Stifel Nicolaus analyst Thomas Carroll said the decision, not that surprising given that most Medicare Advantage PFFS plans are essentially being legislated away as of 2011, will probably lop off at least $1 billion of WellCare's revenue next year. The question, he said, is whether WellCare can reduce overhead costs associated with that business just as quickly as it loses the revenue next year.

"My guess is probably not," he said in an interview. He also wondered if there would be a material change in WellCare's company wide medical costs as a percentage of premium revenue, or medical cost ratio, as a result of dropping the plans.

"At first glance, 2010 earnings, it's going to be hard to show growth," Carroll said, predicting that Wall Street estimates for WellCare's 2010 earnings will be reduced.

WellCare reports first-quarter financial results next Monday and may shed more light on the decision.

Carroll noted that Coventry Health Care Chairman and Chief Executive Allen Wise indicated on a conference call last week that Coventry was unlikely to pursue significant Medicare Advantage PFFS business next year.
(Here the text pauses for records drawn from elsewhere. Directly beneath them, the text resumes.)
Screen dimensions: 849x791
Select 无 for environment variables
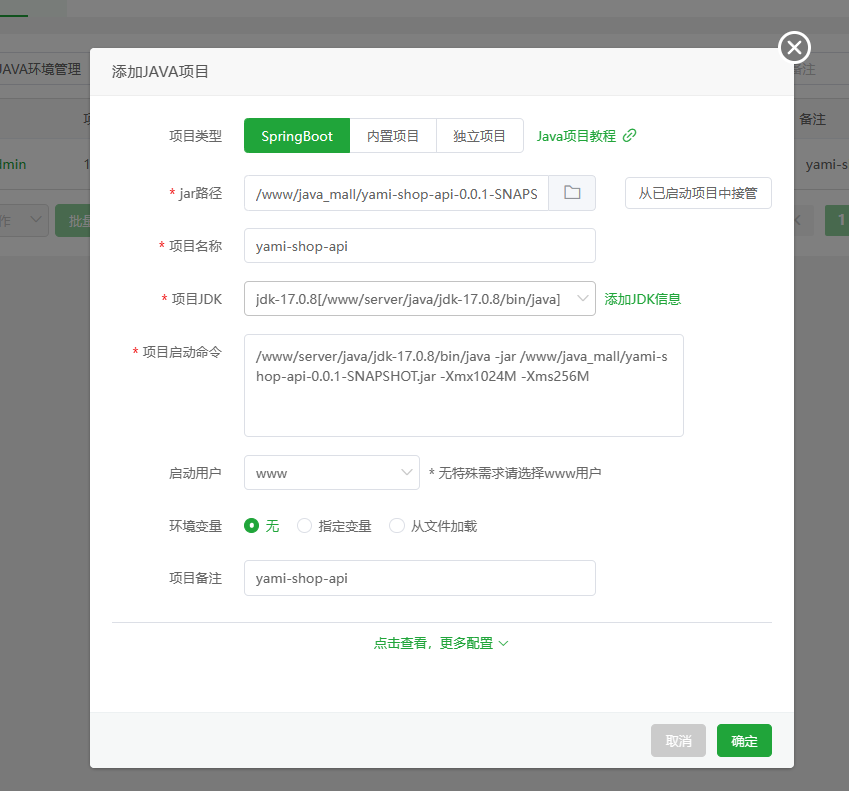(x=252, y=525)
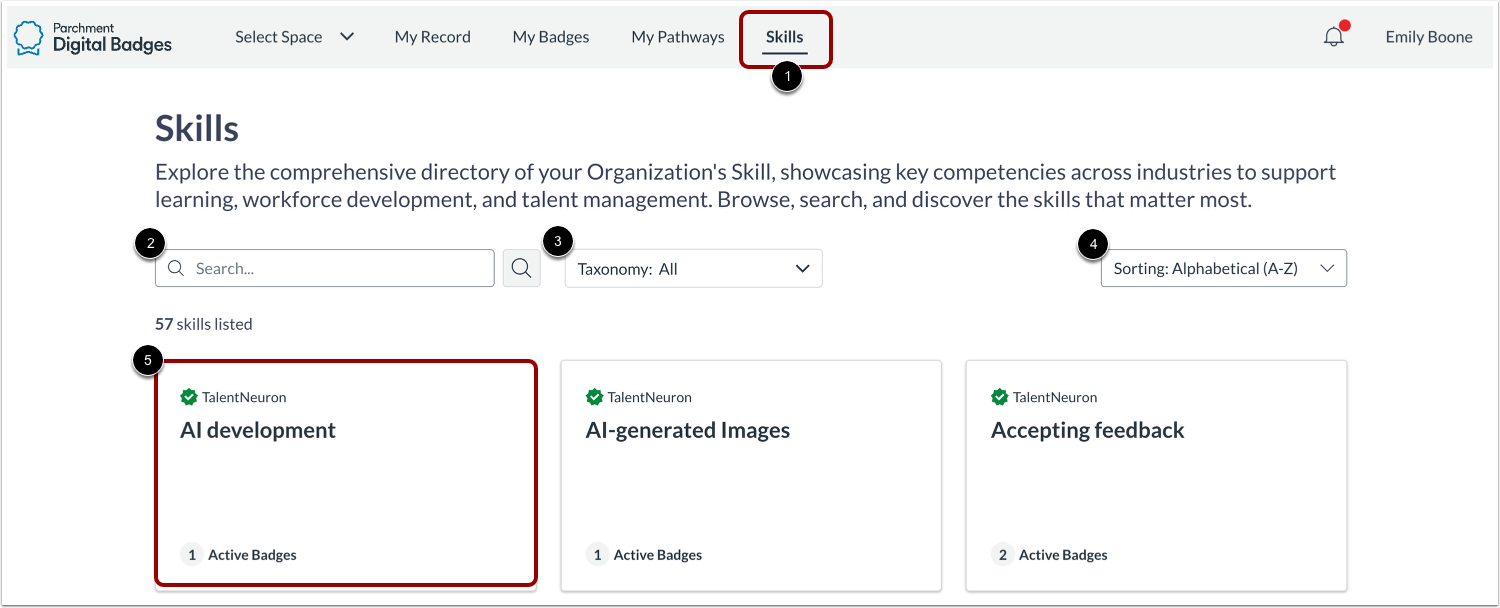Open the Accepting feedback skill title
This screenshot has width=1500, height=608.
tap(1087, 430)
Wise, citing Medicare's rate reduction and rising medical costs, said that "the result is that any product offered would likely not be competitive or profitable."

WellCare in its 2008 annual report filed in March noted market pressures. "Some of our competitors may be better positioned than us to withstand rate compression," it said.
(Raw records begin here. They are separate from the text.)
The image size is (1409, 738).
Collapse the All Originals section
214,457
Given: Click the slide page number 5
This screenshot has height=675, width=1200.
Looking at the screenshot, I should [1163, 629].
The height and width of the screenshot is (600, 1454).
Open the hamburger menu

These moves by WellCare and Coventry could leave 500,000 Medicare beneficiaries up for grabs come open enrollment season in the fall, Carroll said. Affected WellCare members may enroll with the government's traditional Medicare program, with another Medicare Advantage provider or with a WellCare Medicare Advantage HMO plan.

Insurers' Medicare Advantage private-fee-for-service plans offer senior citizens access to any physician or hospital served by the traditional Medicare health program and that agree to bill the companies.

A new law, while not officially eliminating the PFFS plans, will largely do so as of 2011, Carroll said. That will likely set up competition for even more beneficiaries.

"I feel like there's another land grab coming in Medicare Advantage," the analyst said.

In 2008, WellCare expanded the number of counties in which it offered Medicare Advantage PFFS plans from 793 to 1,590 in 43 states and Washington, D.C., although it withdrew from three states in 2009.

In February of this year, the company, already burdened by a Medicaid-fraud probe, said it was suspending new enrollment in its Medicare health plans after the government had ordered it to do so. The Centers for Medicare & Medicaid Services cited noncompliance, deficiencies in Medicare prescription-drug contracts and misleading beneficiaries.

WellCare shares closed Monday at $15.62. After a slip in after-hours trading, it recently hit that level again.